What is immutable infrastructure?

This is a movement of systems design that holds to a few principles:

  • You shouldn't have SSH/Ansible enabled on your machines.
  • Once a box/image/instance is deployed, you don't touch it again until it dies.
  • Yes, even for troubleshooting purposes.

Pretty simple on the face of it. Don't like how an instance is behaving? Build a new one and replace the bad instance. QED.

Refining the definition

The yes, even for troubleshooting purposes concept encodes another concept rolling through the industry right now: observability.

You can't do true immutable infrastructure until after you've already gotten robust observability tools in place. Otherwise, the SSHing and monkey-patching will still be happening.

So, Immutable Infrastructure and Observability. That makes a bit more sense to this old-timer.

Example systems

There are two design-patterns that structurally force you into taking observability principles into account, due to how they're built:

  • Kubernetes/Docker-anything
  • Serverless

Both of these make traditional log-file management somewhat more complex, so if engineering wants their Kibana interface into system telemetry, they're going to have to come up with ways to get that telemetry off of the logic and into the central-place using something other than log-files. Telemetry is the first step towards observability, and one most companies do instinctively.

Additionally, the (theoretically) rapid iterability of containers/functions mean much less temptation to monkey-patch. Slow iteration means more incentive to SSH or monkey-patch because that's faster than waiting for an AMI or template-image to bake.

The concept so many seem to miss

This is pretty simple.

Immutable infrastructure only applies to the pieces of your infrastructure that hold no state.

And its corollary:

If you want immutable infrastructure, you have to design your logic layers to not assume local state for any reason.

Which is to say, immutable infrastructure needs to be a DevOps thing, not just an Ops thing. Dev needs to care about it as well. If that means in-progress file-transforms get saved to a memcache/gluster/redis cluster instead of the local filesystem, so be it.

This also means that you will have both immutable and bastion infrastructures in the same overall system. Immutable for your logic, bastion for your databases and data-stores. Serverless for your NodeJS code, maintenance-windows and patching-cycles for your Postgress clusters. Applying immutable patterns to components that take literal hours to recover/re-replicate introduces risk in ways that treating them for what they are, mutable, would not.

Yeahbut, public cloud! I don't run any instances!

So, you've gone full Serverless, and all of your state is sitting in something like AWS RDS, ElasticCache, and DynamoDB, and using Workspaces for your 'inside' operations.

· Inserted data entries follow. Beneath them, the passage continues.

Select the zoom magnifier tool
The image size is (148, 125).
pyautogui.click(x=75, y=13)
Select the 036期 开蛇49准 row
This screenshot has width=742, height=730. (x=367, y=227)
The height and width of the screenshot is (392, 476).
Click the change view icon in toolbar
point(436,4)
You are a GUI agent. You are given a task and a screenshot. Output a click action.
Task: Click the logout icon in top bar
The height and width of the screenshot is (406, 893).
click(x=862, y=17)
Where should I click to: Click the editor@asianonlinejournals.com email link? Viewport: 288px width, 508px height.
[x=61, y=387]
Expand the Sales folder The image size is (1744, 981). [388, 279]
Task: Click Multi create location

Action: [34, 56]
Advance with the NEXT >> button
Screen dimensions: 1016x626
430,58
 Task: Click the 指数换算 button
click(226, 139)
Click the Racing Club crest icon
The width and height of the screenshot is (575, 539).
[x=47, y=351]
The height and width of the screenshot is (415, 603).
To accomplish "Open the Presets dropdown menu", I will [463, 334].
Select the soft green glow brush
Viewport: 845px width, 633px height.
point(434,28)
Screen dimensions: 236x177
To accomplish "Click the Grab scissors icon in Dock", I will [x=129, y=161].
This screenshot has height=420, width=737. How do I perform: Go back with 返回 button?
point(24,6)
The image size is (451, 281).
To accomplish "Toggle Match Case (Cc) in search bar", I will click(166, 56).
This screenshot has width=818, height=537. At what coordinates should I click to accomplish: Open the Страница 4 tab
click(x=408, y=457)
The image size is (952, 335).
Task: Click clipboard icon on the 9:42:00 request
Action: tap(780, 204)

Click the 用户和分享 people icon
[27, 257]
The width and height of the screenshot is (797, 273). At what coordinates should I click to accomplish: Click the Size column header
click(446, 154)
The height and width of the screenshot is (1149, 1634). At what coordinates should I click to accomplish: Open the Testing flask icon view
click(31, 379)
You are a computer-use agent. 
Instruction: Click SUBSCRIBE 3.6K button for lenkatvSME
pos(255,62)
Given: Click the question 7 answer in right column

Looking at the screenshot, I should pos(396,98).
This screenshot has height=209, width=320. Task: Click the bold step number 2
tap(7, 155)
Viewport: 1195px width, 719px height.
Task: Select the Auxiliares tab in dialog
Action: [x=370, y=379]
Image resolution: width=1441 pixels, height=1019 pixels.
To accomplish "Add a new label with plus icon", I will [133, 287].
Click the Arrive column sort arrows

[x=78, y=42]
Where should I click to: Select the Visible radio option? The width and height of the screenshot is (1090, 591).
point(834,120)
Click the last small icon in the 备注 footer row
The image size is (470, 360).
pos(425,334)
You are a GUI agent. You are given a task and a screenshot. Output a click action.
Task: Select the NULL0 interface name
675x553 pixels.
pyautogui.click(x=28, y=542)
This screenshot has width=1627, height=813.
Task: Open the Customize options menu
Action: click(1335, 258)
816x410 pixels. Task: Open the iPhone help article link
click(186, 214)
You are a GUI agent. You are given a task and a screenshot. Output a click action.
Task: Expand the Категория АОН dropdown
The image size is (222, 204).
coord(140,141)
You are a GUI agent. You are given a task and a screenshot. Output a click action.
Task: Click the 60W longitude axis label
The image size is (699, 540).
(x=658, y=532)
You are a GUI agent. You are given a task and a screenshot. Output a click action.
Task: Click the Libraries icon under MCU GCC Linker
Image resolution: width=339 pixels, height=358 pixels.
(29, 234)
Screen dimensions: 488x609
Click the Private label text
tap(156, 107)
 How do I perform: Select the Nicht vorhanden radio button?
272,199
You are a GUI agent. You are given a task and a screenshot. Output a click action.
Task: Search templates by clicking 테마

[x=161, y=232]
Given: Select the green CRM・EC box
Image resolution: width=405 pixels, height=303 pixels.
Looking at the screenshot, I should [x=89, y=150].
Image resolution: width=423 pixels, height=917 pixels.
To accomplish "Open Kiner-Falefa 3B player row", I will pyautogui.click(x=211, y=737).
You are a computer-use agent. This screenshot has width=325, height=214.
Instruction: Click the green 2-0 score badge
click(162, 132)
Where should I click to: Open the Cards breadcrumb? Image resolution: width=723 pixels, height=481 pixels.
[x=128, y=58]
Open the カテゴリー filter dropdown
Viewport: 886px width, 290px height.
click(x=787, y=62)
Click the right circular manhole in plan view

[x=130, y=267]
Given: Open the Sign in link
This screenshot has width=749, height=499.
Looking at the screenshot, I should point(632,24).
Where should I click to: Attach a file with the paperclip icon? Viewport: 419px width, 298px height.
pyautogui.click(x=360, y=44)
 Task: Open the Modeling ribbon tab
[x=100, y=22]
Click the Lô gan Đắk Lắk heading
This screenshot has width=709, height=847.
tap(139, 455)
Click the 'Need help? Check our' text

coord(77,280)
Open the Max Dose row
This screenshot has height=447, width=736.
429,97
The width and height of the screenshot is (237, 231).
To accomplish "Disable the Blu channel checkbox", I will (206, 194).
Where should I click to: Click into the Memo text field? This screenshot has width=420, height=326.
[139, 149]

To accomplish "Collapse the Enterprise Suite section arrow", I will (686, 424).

No SSHing, to be sure. That said, this is about as automated as you can get. Even so, there are still some state operations you are subject to:

  • RDS DB failovers still yield several to many seconds of "The database told me to bugger off" errors.
  • RDS DB version upgrades still require a carefully choreographed dance to ensure your site continues to function, if glitchy in short periods.
  • ElasticCache failovers still cause extensive latency as your underlying SDKs catch up to the new read/write replica location.

You're still not purely immutable, but you're as close as you can get in this modern age. Be proud.